Microsoft Office 365 Presents Strong Challenge to Google Apps for Business

 
 
By Wayne Rash  |  Posted 2011-06-28
 
 
 

Microsoft Office 365 Presents Strong Challenge to Google Apps for Business


By the time you read this, Microsoft will have released its long-awaited Office 365  cloud-based office-productivity suite to general availability. The product is intended to compete directly with Google Apps for Business, which has been out for a while.

As the product was being readied for market, Microsoft asked the analysis arm of my company, Wayne Rash & Associates, to examine both products and give an independent, unbiased view of how they compared.

While both products have been changed to some extent since the comparison, the study is still valid because the overall approach has remained the same for both companies. In addition, Google has certainly been aware of the approach of Office 365 and has added or upgraded features accordingly. As a result, it's clear that if you want to take cloud-computing approach for your office-productivity applications, you can reliably use either one of the products.

But there are significant differences. The most basic, and perhaps the most important to most companies, is that Google Apps provides an alternative to Microsoft Office that allows you to continue using Microsoft Office for some functions. Microsoft Office 365 provides a cloud-based version of Microsoft Office. This is not a small matter. Where Microsoft provides Exchange as part of its cloud offering, Google provides Gmail, and the way the Google Apps are integrated, you cannot have a fully functional version of Google Apps for Business without Gmail.

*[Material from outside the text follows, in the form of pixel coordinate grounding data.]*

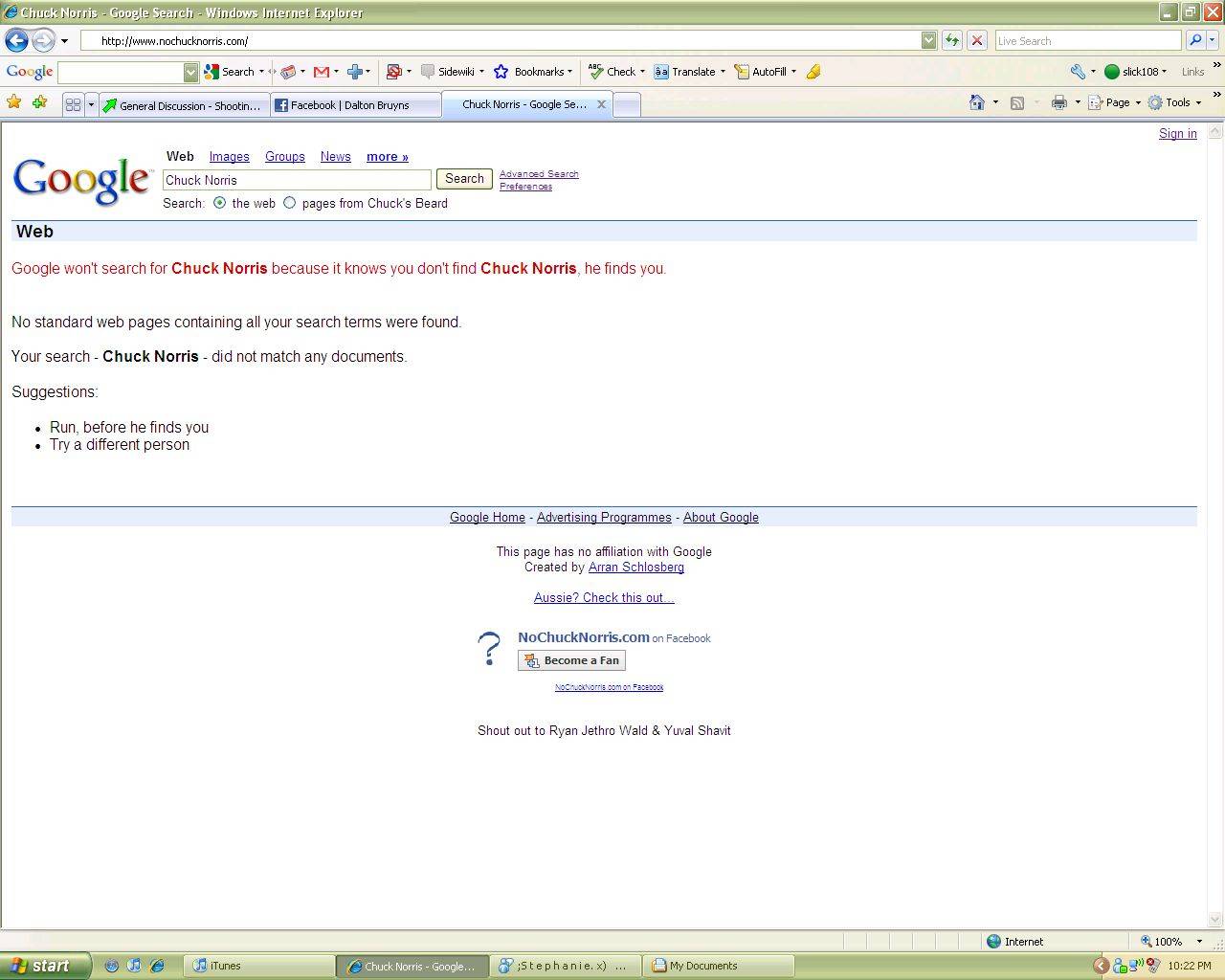Open the Arran Schlosberg link
1225x980 pixels.
tap(635, 568)
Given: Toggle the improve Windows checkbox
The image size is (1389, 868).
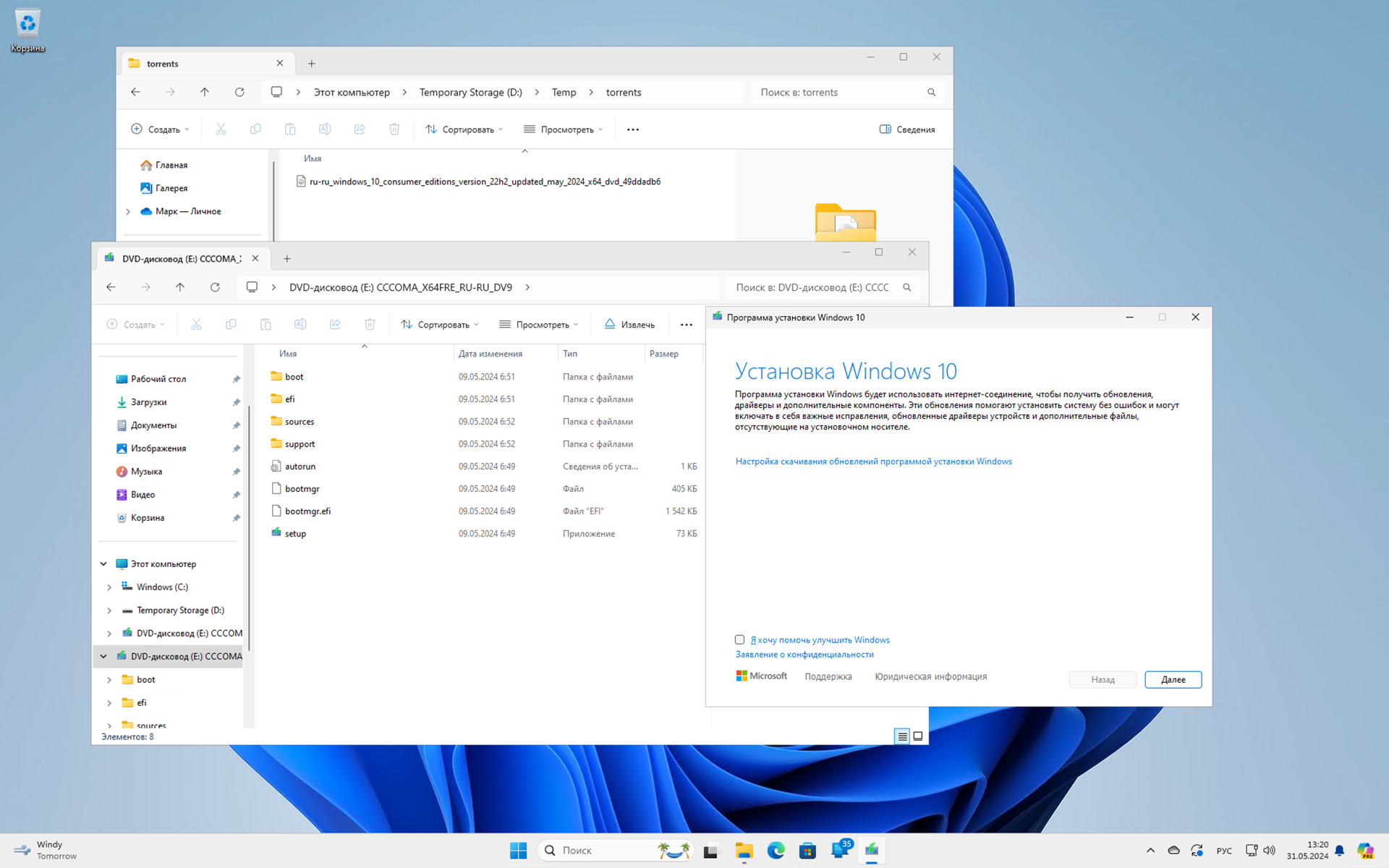Looking at the screenshot, I should tap(740, 639).
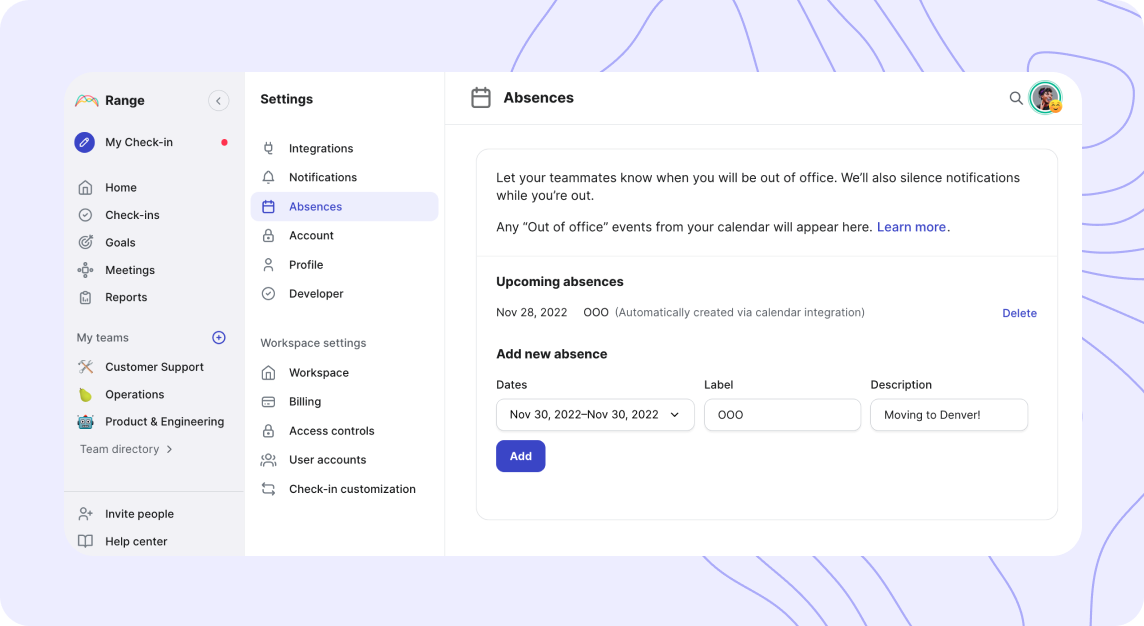
Task: Delete the Nov 28 upcoming absence
Action: [1019, 313]
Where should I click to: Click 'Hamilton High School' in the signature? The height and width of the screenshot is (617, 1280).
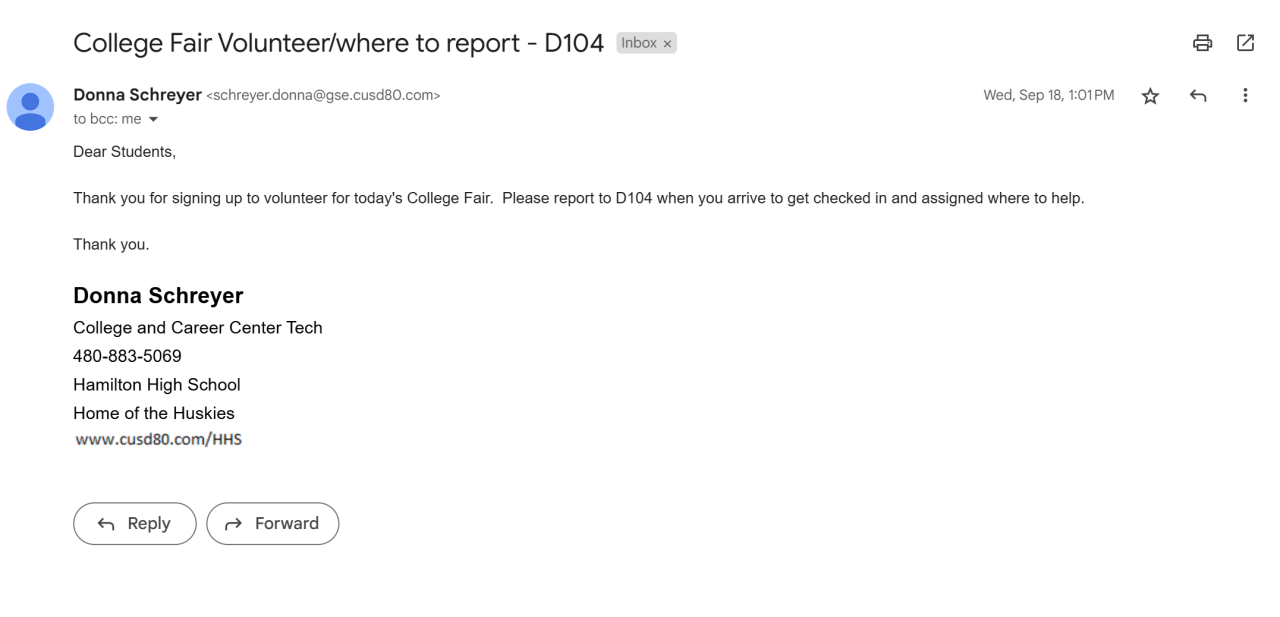(x=157, y=385)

In fact, Google Apps for Business is so tightly integrated with Gmail that before you can do more than a test implementation, you must convert at least part of your mail system to Gmail, and you must place a Google-specified entry into your Website's metadata or into its DNS (Domain Name System) record. Failure to do this will prevent Google Apps for Business from working for you. For many businesses, entering the metadata or DNS records isn't a problem. But for other businesses, it may take days or longer to arrange this. Or it may not be possible-depending on who is responsible for your Website. You're also required to put a mail redirection entry into your DNS record.

Microsoft Office 365 requires none of these steps. You can keep your existing email application as long as you want and use the cloud-based version of Exchange in parallel, or not use it at all. Companies already using a hosted Exchange provider will not need to change.

Performance Is the Biggest Differentiator



Once you're past the implementation part of using either of these cloud-based suites, there are still differences, but to some extent, whether they're better or worse depends on your needs. The Google management interface is rather terse, but once you're experienced in using the interface, that may be a good thing. The Microsoft Office 365 management interface is more verbose and more complex than Google's, but it also has greater functionality. Effectively, Office 365 managers have more granular control than do Google Apps managers.

Both suites now feature cloud-based collaboration features. Google has just added Google Cloud Connect as a multiuser collaboration feature designed for Microsoft Office software. Microsoft offers a cloud version of SharePoint. Both allow multiple people to work on the same document at the same time. Google makes a point about not needing SharePoint deployment on its pages. But with Office 365, SharePoint is already deployed. All you need to do is use it.

Where users will see the biggest difference is in some areas of performance. While you can use Microsoft Outlook with either Gmail or with Office 365's version of Exchange, there are other areas where being able to use a locally-based application such as Word or Excel may be preferable. Because most businesses of any size already have Microsoft Office on their computers, employees can create documents locally and save them to SharePoint. Using Google Apps means you're using Google Docs, and depending on your Internet connection, you can have some latency-induced performance issues. I've noticed substantial delays in working with Google Docs documents online.

Of course, if you're using Office 365's cloud-based version of Word or Excel, you'll see similar latency delays. Despite the improvements in the Internet, there are still days when things seem to slow to a crawl and that affects either of the cloud-based suites. The difference is that with Office 365 you may not have to depend on the cloud when things aren't going well. Of course, you can also create documents in Office and then send them to Google Docs if the Internet gets too slow for efficient use. But I've noted a few instances when Office documents weren't faithfully reproduced in Google docs, and occasionally, they were so garbled that they weren't useful.

So now that Office 365 is available, you can try this for yourself by going to http://www.office365.com and choosing the version that fits your business the best. You can do the same thing with Google Apps for Business by going to http://www.google.com/apps. Companies already using Office will probably find it easier to incorporate Office 365, but the only way to know for sure is to try them out.

Editor's Note: This article has been corrected to reflect that Microsoft Office 365 is now generally available to the public.